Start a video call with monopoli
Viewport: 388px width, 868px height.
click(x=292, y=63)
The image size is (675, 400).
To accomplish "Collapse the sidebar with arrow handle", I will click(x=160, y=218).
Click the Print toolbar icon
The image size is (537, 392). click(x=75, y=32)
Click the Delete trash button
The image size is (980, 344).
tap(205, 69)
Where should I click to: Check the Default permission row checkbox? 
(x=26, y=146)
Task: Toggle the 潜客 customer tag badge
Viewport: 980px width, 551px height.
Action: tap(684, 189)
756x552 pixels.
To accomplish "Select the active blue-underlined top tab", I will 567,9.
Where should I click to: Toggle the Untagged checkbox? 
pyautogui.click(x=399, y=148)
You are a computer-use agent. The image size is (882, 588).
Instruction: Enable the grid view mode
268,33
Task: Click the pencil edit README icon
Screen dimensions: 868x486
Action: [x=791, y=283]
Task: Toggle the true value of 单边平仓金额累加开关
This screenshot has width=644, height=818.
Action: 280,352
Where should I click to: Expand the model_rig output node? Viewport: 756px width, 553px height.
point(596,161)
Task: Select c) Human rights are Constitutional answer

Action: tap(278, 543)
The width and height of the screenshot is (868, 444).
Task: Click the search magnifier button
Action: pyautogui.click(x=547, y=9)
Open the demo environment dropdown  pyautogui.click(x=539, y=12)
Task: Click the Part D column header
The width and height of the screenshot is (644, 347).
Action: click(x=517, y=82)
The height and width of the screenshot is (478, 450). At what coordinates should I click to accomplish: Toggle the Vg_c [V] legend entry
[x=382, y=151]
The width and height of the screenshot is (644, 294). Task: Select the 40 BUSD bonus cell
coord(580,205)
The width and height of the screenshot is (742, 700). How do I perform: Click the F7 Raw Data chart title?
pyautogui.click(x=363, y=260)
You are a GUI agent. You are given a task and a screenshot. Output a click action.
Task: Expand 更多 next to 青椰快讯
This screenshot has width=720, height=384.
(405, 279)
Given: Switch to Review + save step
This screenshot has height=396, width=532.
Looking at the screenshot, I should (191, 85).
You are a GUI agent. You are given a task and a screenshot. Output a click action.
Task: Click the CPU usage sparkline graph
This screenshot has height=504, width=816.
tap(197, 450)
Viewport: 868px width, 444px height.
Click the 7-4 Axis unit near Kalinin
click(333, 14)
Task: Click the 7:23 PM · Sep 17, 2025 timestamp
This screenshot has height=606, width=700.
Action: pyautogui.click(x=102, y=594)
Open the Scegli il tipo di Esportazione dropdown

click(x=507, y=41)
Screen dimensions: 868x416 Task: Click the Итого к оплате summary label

Exercise description:
Each of the records above is to be copied exactly.

Answer space:
Start a video call with monopoli
Viewport: 388px width, 868px height.
click(x=292, y=63)
The image size is (675, 400).
To accomplish "Collapse the sidebar with arrow handle", I will click(x=160, y=218).
Click the Print toolbar icon
The image size is (537, 392). click(x=75, y=32)
Click the Delete trash button
The image size is (980, 344).
tap(205, 69)
Where should I click to: Check the Default permission row checkbox? 
(x=26, y=146)
Task: Toggle the 潜客 customer tag badge
Viewport: 980px width, 551px height.
Action: tap(684, 189)
756x552 pixels.
To accomplish "Select the active blue-underlined top tab", I will 567,9.
Where should I click to: Toggle the Untagged checkbox? 
pyautogui.click(x=399, y=148)
You are a computer-use agent. The image size is (882, 588).
Instruction: Enable the grid view mode
268,33
Task: Click the pencil edit README icon
Screen dimensions: 868x486
Action: [x=791, y=283]
Task: Toggle the true value of 单边平仓金额累加开关
This screenshot has width=644, height=818.
Action: 280,352
Where should I click to: Expand the model_rig output node? Viewport: 756px width, 553px height.
point(596,161)
Task: Select c) Human rights are Constitutional answer

Action: tap(278, 543)
The width and height of the screenshot is (868, 444).
Task: Click the search magnifier button
Action: pyautogui.click(x=547, y=9)
Open the demo environment dropdown  pyautogui.click(x=539, y=12)
Task: Click the Part D column header
The width and height of the screenshot is (644, 347).
Action: click(x=517, y=82)
The height and width of the screenshot is (478, 450). At what coordinates should I click to accomplish: Toggle the Vg_c [V] legend entry
[x=382, y=151]
The width and height of the screenshot is (644, 294). Task: Select the 40 BUSD bonus cell
coord(580,205)
The width and height of the screenshot is (742, 700). How do I perform: Click the F7 Raw Data chart title?
pyautogui.click(x=363, y=260)
You are a GUI agent. You are given a task and a screenshot. Output a click action.
Task: Expand 更多 next to 青椰快讯
This screenshot has width=720, height=384.
(405, 279)
Given: Switch to Review + save step
This screenshot has height=396, width=532.
Looking at the screenshot, I should (191, 85).
You are a GUI agent. You are given a task and a screenshot. Output a click action.
Task: Click the CPU usage sparkline graph
This screenshot has height=504, width=816.
tap(197, 450)
Viewport: 868px width, 444px height.
Click the 7-4 Axis unit near Kalinin
click(333, 14)
Task: Click the 7:23 PM · Sep 17, 2025 timestamp
This screenshot has height=606, width=700.
Action: pyautogui.click(x=102, y=594)
Open the Scegli il tipo di Esportazione dropdown

click(x=507, y=41)
Screen dimensions: 868x416 Task: Click the Итого к оплате summary label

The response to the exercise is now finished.